Could you add 110 to every coordinate in the answers across the stretch from the line containing "Remove prefab 2 with its X button" through the line containing "(x=1271, y=122)", then write out each of those lines again in full, leaving the pictures out?

INFORMATION PROVIDED:

╔══

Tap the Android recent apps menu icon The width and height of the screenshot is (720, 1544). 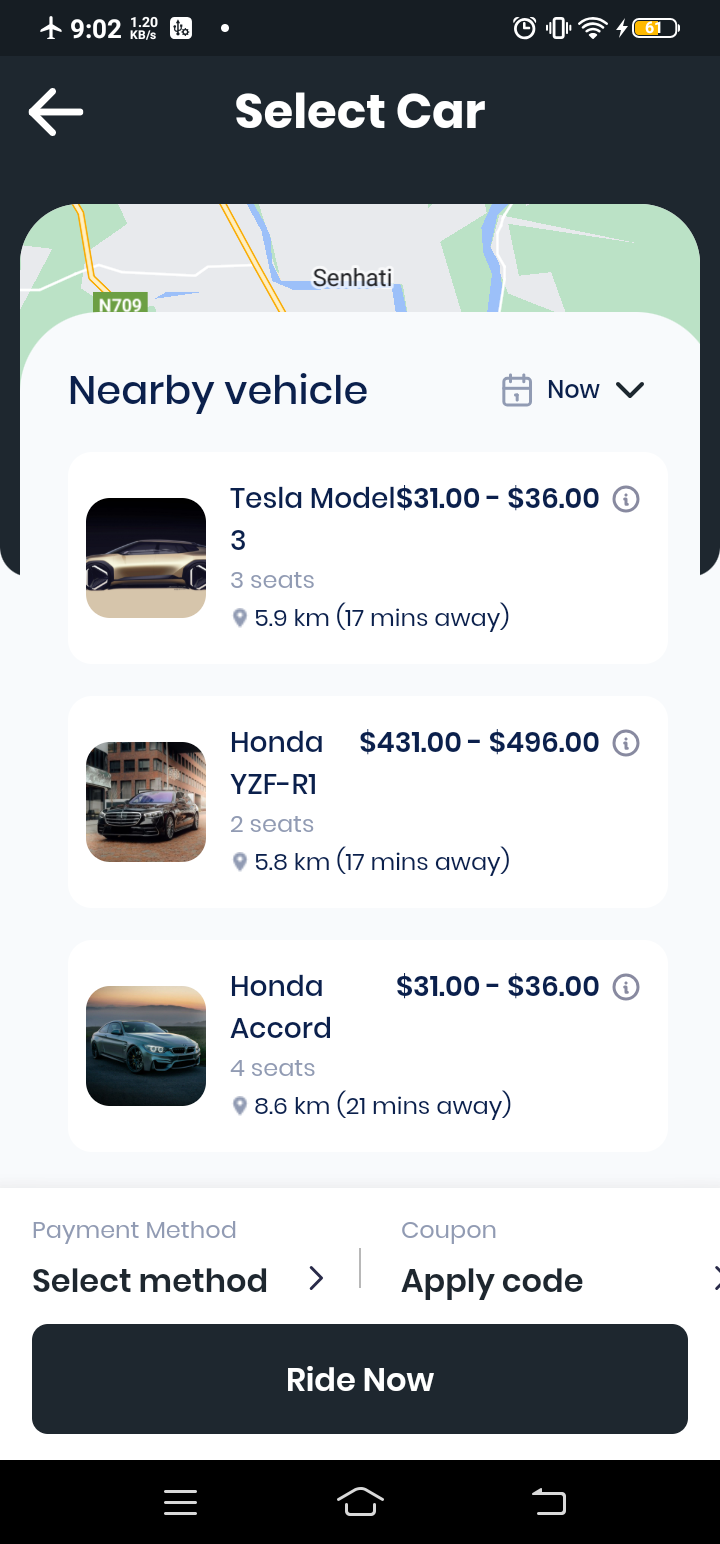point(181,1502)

╚══
╔══

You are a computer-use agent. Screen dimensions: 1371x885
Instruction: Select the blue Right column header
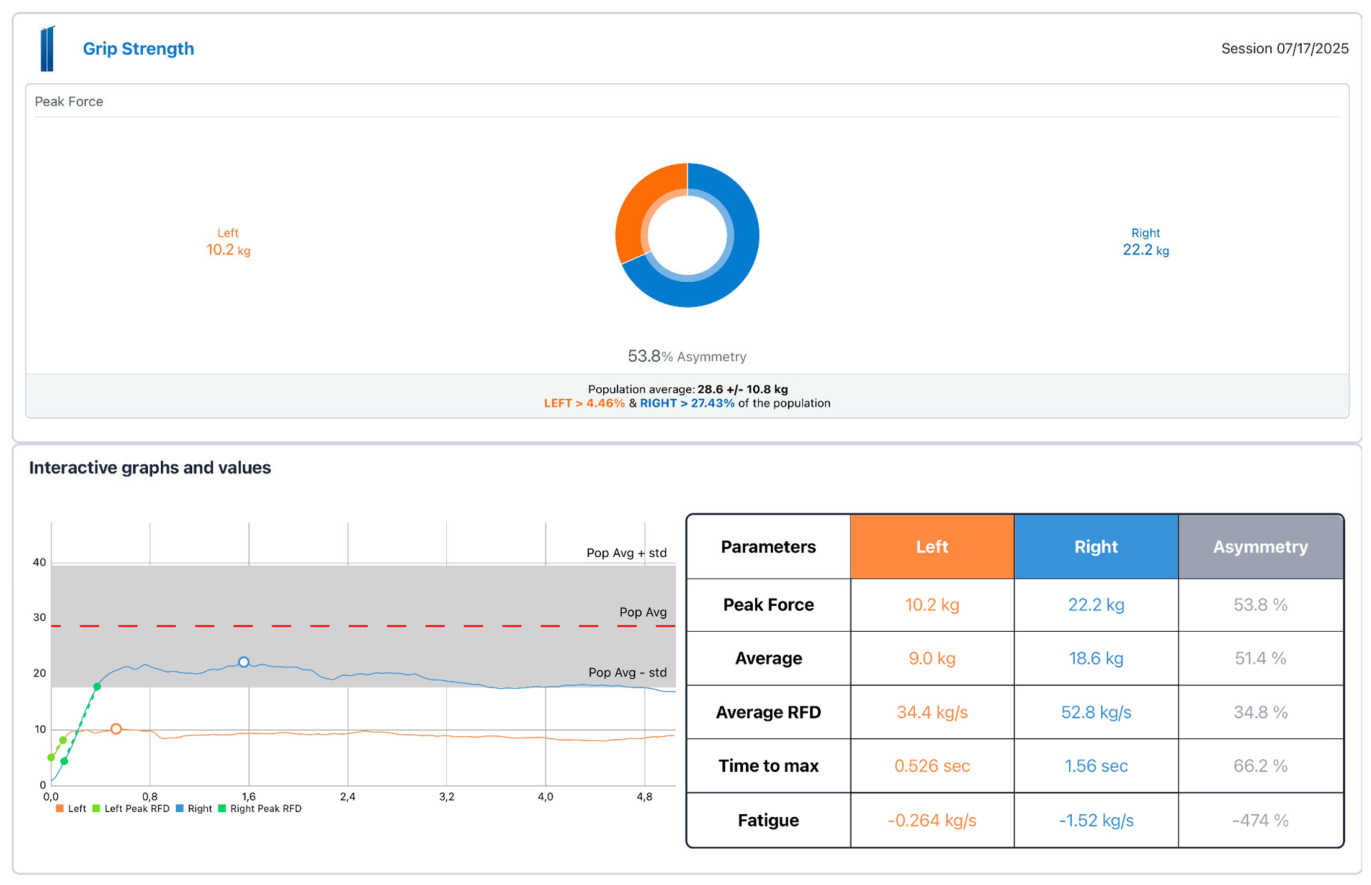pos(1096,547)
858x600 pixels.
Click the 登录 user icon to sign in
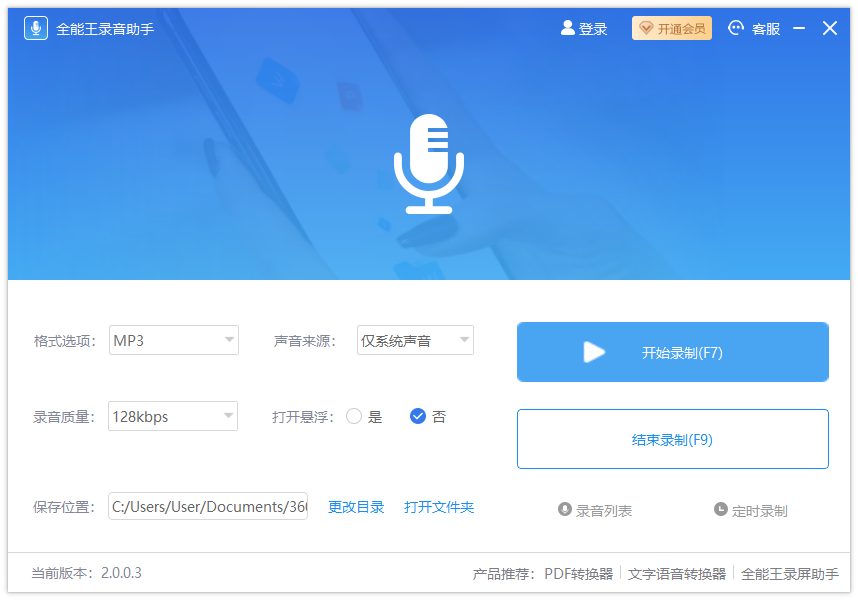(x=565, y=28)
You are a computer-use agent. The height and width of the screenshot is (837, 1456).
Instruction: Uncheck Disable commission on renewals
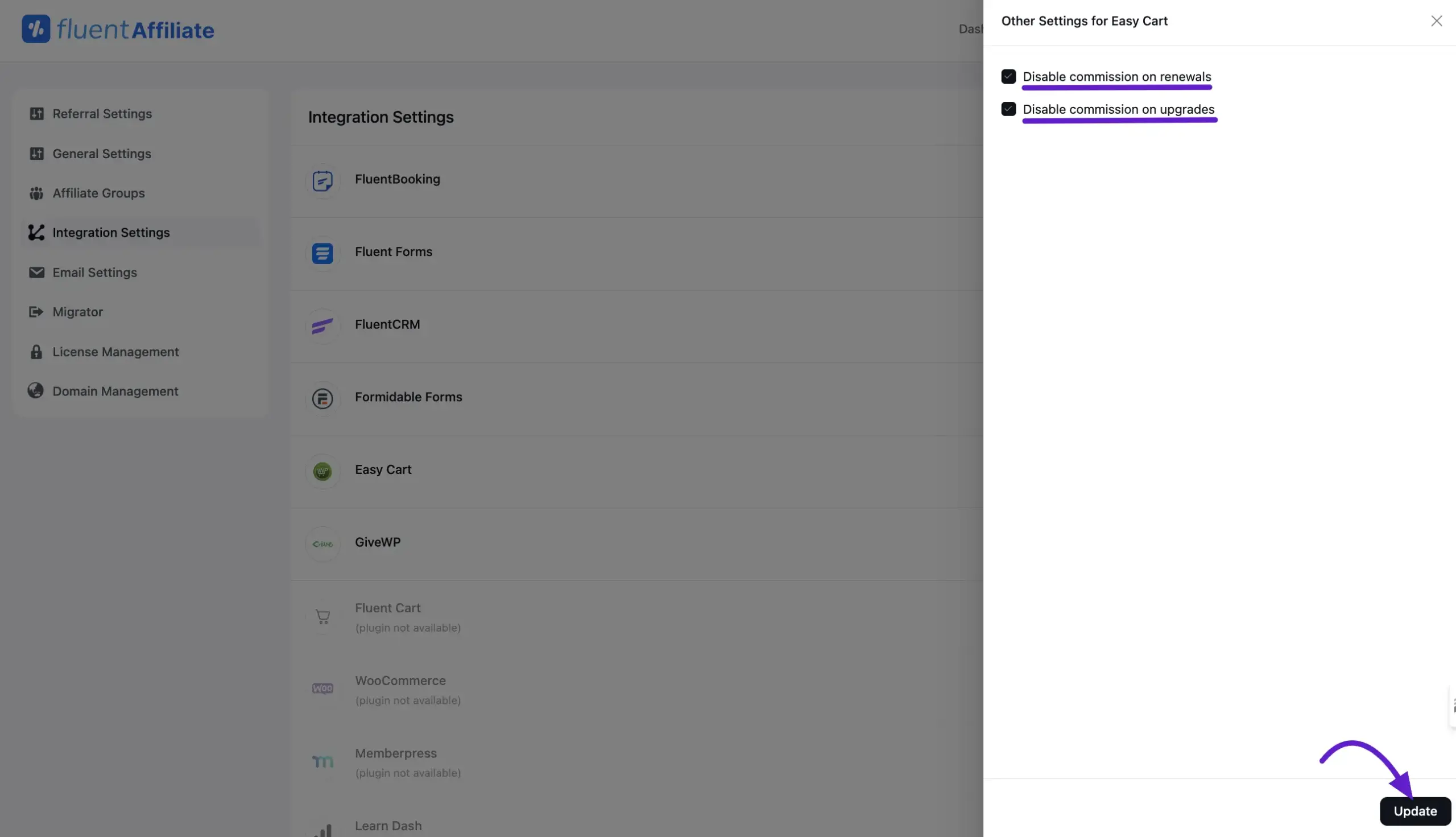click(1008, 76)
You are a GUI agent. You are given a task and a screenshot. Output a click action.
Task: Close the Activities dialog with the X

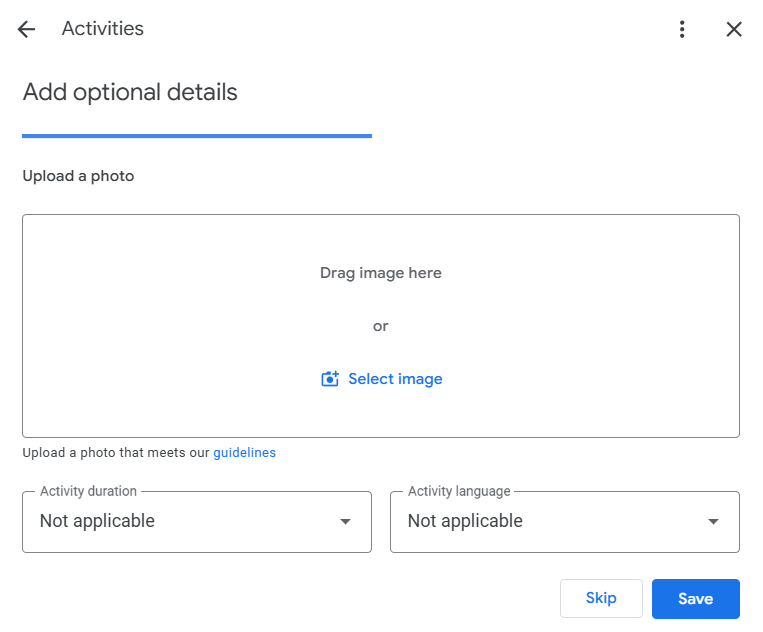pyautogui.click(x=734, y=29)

╚══
╔══

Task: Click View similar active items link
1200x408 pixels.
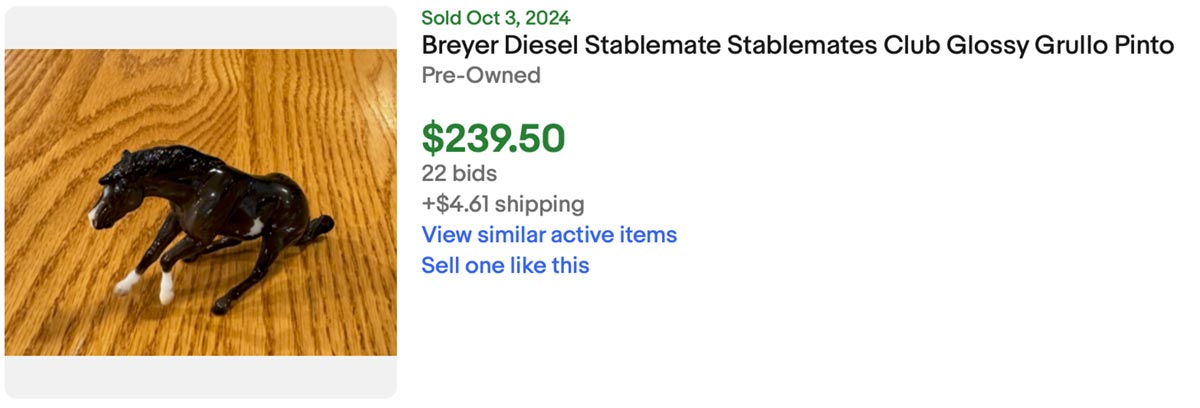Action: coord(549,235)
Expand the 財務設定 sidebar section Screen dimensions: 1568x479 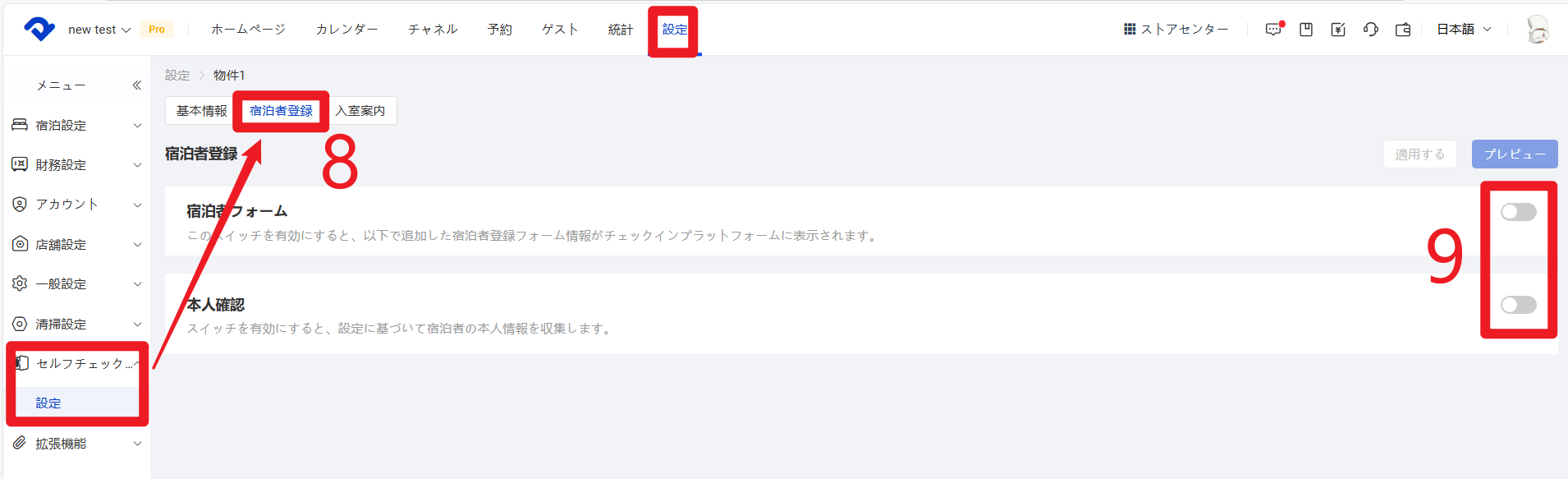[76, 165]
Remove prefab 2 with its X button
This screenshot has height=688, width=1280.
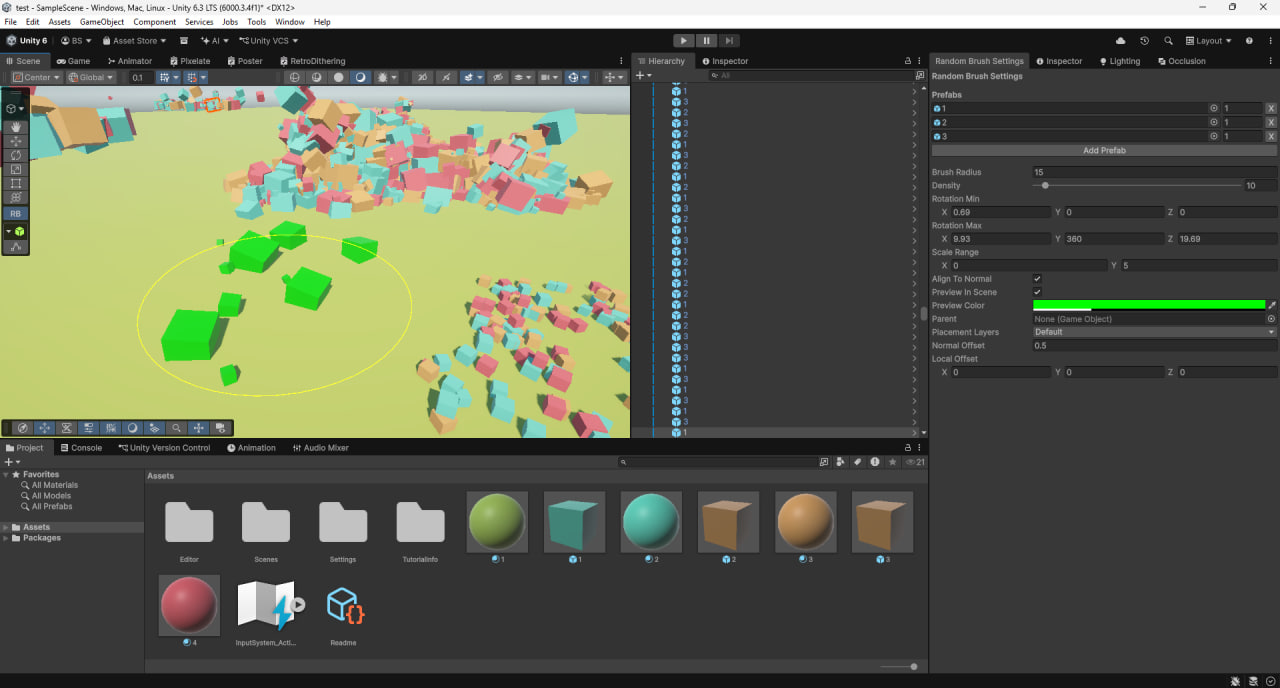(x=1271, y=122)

╚══

FINISHED ANSWER:
Remove prefab 2 with its X button
This screenshot has height=688, width=1280.
(x=1381, y=232)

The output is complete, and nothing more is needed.